### Records to process
* * *

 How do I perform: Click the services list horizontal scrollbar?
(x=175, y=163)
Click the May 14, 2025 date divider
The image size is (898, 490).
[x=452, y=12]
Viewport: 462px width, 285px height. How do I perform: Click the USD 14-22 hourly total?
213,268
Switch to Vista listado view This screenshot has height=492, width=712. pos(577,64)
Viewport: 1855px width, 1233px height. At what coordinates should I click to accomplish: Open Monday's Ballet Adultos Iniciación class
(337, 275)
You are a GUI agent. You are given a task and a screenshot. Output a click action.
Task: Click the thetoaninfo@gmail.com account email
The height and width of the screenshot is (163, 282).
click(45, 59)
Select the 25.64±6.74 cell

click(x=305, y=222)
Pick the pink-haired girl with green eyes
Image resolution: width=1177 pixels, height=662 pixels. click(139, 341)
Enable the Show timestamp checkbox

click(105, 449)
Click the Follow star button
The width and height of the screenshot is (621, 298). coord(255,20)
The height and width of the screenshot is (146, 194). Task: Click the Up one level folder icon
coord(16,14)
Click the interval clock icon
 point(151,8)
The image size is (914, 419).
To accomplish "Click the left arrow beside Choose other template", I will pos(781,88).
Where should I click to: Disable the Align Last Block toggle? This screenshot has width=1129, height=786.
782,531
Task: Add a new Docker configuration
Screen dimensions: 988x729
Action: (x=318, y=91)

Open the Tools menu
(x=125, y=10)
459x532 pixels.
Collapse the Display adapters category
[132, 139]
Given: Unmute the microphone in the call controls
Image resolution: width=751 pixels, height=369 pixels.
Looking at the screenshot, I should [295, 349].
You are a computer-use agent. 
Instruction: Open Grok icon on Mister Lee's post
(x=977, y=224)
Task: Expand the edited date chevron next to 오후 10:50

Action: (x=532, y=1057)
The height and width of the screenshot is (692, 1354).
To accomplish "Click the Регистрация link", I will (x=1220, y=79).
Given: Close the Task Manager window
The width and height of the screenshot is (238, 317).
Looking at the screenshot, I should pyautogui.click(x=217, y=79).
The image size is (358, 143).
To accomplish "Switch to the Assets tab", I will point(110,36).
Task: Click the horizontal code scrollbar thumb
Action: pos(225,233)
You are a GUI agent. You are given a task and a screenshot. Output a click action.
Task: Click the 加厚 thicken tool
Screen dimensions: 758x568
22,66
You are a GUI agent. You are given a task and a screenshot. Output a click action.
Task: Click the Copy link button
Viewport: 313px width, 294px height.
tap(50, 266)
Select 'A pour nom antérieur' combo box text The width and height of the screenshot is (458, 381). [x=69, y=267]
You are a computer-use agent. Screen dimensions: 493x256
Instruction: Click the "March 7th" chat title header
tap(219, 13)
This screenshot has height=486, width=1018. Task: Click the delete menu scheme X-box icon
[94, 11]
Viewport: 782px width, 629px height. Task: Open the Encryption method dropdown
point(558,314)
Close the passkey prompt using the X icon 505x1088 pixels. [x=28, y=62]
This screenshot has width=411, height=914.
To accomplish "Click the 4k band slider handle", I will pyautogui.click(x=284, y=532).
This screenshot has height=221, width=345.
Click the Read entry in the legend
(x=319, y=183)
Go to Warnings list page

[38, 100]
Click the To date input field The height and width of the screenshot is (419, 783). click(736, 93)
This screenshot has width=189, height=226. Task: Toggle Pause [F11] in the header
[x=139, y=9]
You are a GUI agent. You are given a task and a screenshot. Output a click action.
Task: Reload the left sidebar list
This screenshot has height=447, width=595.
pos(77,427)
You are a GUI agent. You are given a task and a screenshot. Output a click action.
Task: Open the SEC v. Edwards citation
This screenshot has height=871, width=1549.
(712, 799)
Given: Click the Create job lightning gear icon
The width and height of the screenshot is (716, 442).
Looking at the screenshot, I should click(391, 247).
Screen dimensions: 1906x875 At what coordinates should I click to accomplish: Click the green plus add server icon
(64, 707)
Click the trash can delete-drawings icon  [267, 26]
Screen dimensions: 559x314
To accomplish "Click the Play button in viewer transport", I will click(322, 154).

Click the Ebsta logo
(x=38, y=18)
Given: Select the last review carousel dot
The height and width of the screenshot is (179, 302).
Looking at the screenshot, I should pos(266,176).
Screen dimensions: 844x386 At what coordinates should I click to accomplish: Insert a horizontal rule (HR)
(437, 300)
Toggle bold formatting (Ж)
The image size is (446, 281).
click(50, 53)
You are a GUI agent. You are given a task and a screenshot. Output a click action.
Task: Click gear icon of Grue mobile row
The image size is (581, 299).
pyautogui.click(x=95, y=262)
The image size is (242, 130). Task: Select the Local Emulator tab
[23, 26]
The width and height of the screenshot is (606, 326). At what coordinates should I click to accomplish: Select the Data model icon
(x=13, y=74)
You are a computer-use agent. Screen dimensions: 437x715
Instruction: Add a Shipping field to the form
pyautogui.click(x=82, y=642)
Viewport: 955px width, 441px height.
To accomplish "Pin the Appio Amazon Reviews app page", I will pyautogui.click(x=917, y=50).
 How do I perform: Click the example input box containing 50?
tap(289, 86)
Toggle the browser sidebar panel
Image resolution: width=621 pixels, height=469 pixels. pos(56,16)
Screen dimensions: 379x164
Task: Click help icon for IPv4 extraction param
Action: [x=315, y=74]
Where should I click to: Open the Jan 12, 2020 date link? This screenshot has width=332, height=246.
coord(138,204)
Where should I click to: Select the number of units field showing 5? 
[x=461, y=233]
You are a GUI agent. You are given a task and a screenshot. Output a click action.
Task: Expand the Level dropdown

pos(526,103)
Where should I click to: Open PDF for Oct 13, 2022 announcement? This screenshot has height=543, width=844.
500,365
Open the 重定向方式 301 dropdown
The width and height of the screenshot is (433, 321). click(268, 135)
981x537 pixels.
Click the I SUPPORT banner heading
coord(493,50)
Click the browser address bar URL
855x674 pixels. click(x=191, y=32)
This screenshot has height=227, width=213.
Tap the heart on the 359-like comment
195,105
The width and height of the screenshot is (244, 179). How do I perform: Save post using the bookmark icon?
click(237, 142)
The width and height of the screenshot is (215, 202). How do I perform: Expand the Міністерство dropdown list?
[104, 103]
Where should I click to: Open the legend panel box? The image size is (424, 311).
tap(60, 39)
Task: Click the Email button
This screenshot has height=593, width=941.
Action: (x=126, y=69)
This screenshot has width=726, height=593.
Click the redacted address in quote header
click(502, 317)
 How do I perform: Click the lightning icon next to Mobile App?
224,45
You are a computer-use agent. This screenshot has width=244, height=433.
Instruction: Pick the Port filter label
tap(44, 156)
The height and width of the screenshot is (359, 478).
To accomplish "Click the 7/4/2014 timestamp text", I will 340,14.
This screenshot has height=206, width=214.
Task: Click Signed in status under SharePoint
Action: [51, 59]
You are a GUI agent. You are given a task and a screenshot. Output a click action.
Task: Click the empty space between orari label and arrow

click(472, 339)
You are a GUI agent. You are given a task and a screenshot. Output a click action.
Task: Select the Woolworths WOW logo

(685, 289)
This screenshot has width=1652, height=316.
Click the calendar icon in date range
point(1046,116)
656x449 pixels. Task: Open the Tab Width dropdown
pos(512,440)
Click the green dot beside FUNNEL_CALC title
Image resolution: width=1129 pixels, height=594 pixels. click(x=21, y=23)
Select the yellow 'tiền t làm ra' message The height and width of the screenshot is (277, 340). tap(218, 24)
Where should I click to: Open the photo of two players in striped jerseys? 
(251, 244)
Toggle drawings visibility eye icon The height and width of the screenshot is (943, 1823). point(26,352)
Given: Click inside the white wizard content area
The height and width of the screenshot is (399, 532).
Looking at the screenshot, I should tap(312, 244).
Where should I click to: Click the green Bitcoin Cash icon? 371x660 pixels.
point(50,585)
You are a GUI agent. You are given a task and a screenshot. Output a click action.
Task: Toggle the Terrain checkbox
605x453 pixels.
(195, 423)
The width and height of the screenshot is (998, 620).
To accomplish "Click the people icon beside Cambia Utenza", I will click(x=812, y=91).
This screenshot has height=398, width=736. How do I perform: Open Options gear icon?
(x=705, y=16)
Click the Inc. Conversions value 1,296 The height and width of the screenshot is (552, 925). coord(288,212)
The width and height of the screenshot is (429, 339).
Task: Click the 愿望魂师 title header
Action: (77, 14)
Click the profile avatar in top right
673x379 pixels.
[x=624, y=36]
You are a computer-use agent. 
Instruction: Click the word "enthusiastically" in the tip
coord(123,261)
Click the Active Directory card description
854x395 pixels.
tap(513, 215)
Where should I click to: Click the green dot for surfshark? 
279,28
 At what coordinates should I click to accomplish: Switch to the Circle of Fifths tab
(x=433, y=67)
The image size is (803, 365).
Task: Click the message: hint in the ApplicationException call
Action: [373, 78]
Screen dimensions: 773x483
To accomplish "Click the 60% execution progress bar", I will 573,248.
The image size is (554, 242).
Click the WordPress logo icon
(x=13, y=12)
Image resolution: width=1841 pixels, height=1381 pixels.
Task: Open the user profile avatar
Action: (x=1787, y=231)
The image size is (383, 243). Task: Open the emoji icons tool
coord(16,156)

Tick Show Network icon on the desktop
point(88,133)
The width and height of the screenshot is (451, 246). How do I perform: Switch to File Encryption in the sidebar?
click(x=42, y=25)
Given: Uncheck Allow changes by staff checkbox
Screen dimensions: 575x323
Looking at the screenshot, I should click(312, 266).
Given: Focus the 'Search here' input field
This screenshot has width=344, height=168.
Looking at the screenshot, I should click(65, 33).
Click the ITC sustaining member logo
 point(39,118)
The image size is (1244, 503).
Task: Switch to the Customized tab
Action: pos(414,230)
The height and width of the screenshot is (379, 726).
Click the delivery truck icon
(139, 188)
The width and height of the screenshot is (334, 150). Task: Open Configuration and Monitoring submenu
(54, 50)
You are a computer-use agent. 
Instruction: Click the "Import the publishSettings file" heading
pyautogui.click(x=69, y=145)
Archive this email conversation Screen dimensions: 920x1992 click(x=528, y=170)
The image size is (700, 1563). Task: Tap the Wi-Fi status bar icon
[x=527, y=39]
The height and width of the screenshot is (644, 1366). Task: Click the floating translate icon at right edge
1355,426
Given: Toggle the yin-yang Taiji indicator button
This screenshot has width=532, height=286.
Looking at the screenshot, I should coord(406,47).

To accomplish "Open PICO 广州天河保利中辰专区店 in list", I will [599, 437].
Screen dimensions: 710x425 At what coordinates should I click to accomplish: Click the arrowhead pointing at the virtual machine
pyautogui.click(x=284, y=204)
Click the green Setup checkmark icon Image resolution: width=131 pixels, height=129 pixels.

* * *

### Task item
Every line from the data above that contains "Close" must appear in the answer.

### Completed task
Given: Close the Task Manager window
Close the passkey prompt using the X icon 505x1088 pixels. [x=28, y=62]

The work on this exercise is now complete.